What you have to do.
Each line of the data must be reproduced as it appears.

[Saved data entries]
● ● ● ● ●
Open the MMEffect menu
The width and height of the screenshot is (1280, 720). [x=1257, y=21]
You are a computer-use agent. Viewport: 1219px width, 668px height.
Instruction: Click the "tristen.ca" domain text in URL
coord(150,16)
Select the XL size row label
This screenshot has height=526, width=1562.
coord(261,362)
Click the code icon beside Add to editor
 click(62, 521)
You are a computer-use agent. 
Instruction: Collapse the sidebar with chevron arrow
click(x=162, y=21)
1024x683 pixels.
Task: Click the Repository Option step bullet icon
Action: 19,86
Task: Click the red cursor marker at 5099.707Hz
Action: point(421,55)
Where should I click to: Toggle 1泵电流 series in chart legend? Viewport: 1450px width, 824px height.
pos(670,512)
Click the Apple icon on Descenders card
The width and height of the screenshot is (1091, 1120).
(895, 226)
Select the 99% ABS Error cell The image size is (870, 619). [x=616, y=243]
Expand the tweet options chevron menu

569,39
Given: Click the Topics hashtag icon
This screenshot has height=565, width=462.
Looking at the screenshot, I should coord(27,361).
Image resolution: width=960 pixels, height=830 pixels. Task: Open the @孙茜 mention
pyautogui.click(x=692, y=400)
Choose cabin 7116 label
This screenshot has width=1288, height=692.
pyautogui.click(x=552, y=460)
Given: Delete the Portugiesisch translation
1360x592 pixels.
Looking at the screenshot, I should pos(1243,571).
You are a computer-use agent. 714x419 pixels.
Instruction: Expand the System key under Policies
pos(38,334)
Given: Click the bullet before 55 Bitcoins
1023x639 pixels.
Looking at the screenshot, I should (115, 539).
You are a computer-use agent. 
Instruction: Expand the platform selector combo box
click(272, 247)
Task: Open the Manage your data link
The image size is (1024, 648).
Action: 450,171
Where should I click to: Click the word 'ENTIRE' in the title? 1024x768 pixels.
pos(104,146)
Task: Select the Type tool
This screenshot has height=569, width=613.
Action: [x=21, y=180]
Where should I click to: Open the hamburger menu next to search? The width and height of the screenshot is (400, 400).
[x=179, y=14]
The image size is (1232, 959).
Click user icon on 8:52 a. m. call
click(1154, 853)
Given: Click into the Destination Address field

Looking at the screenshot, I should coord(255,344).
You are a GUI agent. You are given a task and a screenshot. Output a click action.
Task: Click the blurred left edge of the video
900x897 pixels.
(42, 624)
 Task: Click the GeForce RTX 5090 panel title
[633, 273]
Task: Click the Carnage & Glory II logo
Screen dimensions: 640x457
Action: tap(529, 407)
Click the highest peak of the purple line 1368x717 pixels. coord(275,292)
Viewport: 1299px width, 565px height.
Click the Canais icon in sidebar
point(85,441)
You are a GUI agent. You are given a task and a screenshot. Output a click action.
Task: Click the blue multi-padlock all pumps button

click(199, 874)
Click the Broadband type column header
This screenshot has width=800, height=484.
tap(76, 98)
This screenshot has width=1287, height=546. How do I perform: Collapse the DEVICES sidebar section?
● ● ● ● ●
Completed task.
Open the MMEffect menu
The width and height of the screenshot is (1280, 720). [x=1257, y=21]
You are a computer-use agent. Viewport: 1219px width, 668px height.
Instruction: Click the "tristen.ca" domain text in URL
coord(150,16)
Select the XL size row label
This screenshot has height=526, width=1562.
coord(261,362)
Click the code icon beside Add to editor
 click(62, 521)
You are a computer-use agent. 
Instruction: Collapse the sidebar with chevron arrow
click(x=162, y=21)
1024x683 pixels.
Task: Click the Repository Option step bullet icon
Action: 19,86
Task: Click the red cursor marker at 5099.707Hz
Action: point(421,55)
Where should I click to: Toggle 1泵电流 series in chart legend? Viewport: 1450px width, 824px height.
pos(670,512)
Click the Apple icon on Descenders card
The width and height of the screenshot is (1091, 1120).
(895, 226)
Select the 99% ABS Error cell The image size is (870, 619). [x=616, y=243]
Expand the tweet options chevron menu

569,39
Given: Click the Topics hashtag icon
This screenshot has height=565, width=462.
Looking at the screenshot, I should coord(27,361).
Image resolution: width=960 pixels, height=830 pixels. Task: Open the @孙茜 mention
pyautogui.click(x=692, y=400)
Choose cabin 7116 label
This screenshot has width=1288, height=692.
pyautogui.click(x=552, y=460)
Given: Delete the Portugiesisch translation
1360x592 pixels.
Looking at the screenshot, I should pos(1243,571).
You are a computer-use agent. 714x419 pixels.
Instruction: Expand the System key under Policies
pos(38,334)
Given: Click the bullet before 55 Bitcoins
1023x639 pixels.
Looking at the screenshot, I should (115, 539).
You are a computer-use agent. 
Instruction: Expand the platform selector combo box
click(272, 247)
Task: Open the Manage your data link
The image size is (1024, 648).
Action: 450,171
Where should I click to: Click the word 'ENTIRE' in the title? 1024x768 pixels.
pos(104,146)
Task: Select the Type tool
This screenshot has height=569, width=613.
Action: [x=21, y=180]
Where should I click to: Open the hamburger menu next to search? The width and height of the screenshot is (400, 400).
[x=179, y=14]
The image size is (1232, 959).
Click user icon on 8:52 a. m. call
click(1154, 853)
Given: Click into the Destination Address field

Looking at the screenshot, I should coord(255,344).
You are a GUI agent. You are given a task and a screenshot. Output a click action.
Task: Click the blurred left edge of the video
900x897 pixels.
(42, 624)
 Task: Click the GeForce RTX 5090 panel title
[633, 273]
Task: Click the Carnage & Glory II logo
Screen dimensions: 640x457
Action: tap(529, 407)
Click the highest peak of the purple line 1368x717 pixels. coord(275,292)
Viewport: 1299px width, 565px height.
Click the Canais icon in sidebar
point(85,441)
You are a GUI agent. You are given a task and a screenshot. Output a click action.
Task: Click the blue multi-padlock all pumps button

click(199, 874)
Click the Broadband type column header
This screenshot has width=800, height=484.
tap(76, 98)
This screenshot has width=1287, height=546. How do I perform: Collapse the DEVICES sidebar section?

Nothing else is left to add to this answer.